### PASSAGE PROVIDED
□ □ □
Monday, June 26, 2006

Deciding what to optimise

Whenever I start to answer questions on the comment pages I always end up going into too much detail for a quick response and end up deciding to put up a new post instead. I hope this isn't too annoying :)

In response to Plans for R6 xiringu and ukcuf16 had a couple of interesting suggestions for performance improvements.

First up, from xiringu:

instead of working with a 300x200 screen, work with only half height 150x200 and then display an empty line every other line to get the final 300x200.


That's an interesting idea - it's a trick that's been used by demo coders for years to get a few extra fps. I'm not sure this is going to provide all that much of a speedup to Daedalus though :( The reason for this is that currently rendering only contributes a small amount to the overall cost of each frame, so even if rendering time was totally eliminated, the framerate wouldn't change much. As an example, let's take something like Zelda which currently runs at around 4 fps. At 4fps it means each frame takes 1000/4 = 250 milliseconds to render each frame, which is broken down something like this:

CPU emulation: 200 ms
Display list parsing: 40 ms
Rendering: 10 ms
Total: 200 + 40 + 10 = 250 ms (i.e. 1000/250 = 4fps)

Assuming that we could totally eliminate the rendering time, this would now look like:

CPU emulation: 200 ms
Display list parsing: 40 ms
Rendering: 0 ms (no cost)
Total: 200 + 40 = 240 ms (i.e. 1000/240 = 4.17fps)

So the very best we could hope for in this case would be a .17fps improvement in the framerate :(

ukcuf16 wrote:

Just wanted to ask if there is ever going to be frame skip in later versions :)


What ukcuf16 is suggesting is that the emulator renders one frame, then skips the next. Alternating frames like this should halve the cost of rendering, at the cost of making the framerate a little less smooth.
□ □ □
### RECORDS PROVIDED
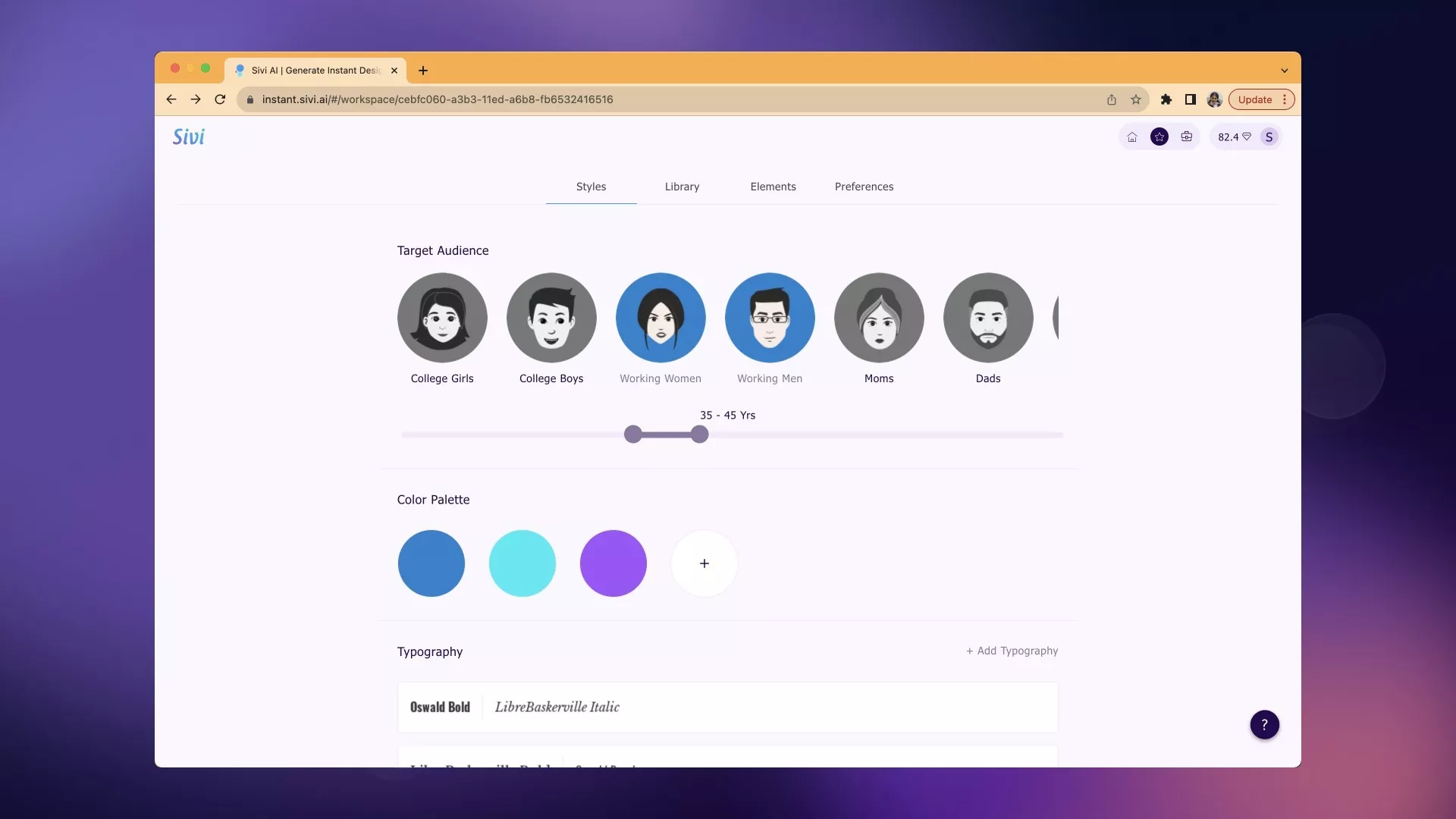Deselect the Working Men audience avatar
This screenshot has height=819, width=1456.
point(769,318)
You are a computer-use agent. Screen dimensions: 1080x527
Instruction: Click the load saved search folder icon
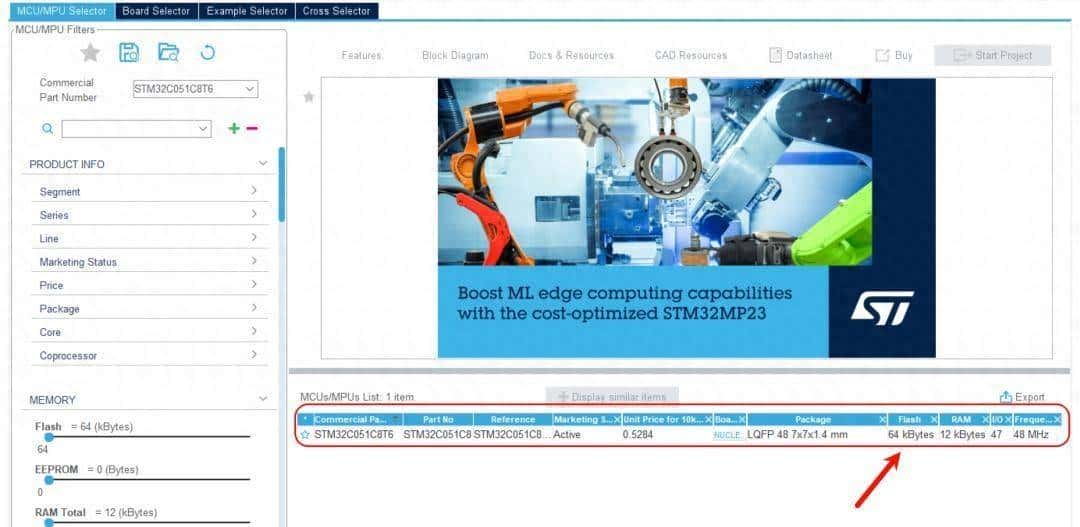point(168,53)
□ □ □
In the post about deciding what to optimise, how long does CPU emulation take for each frame in the Zelda example?

200 milliseconds.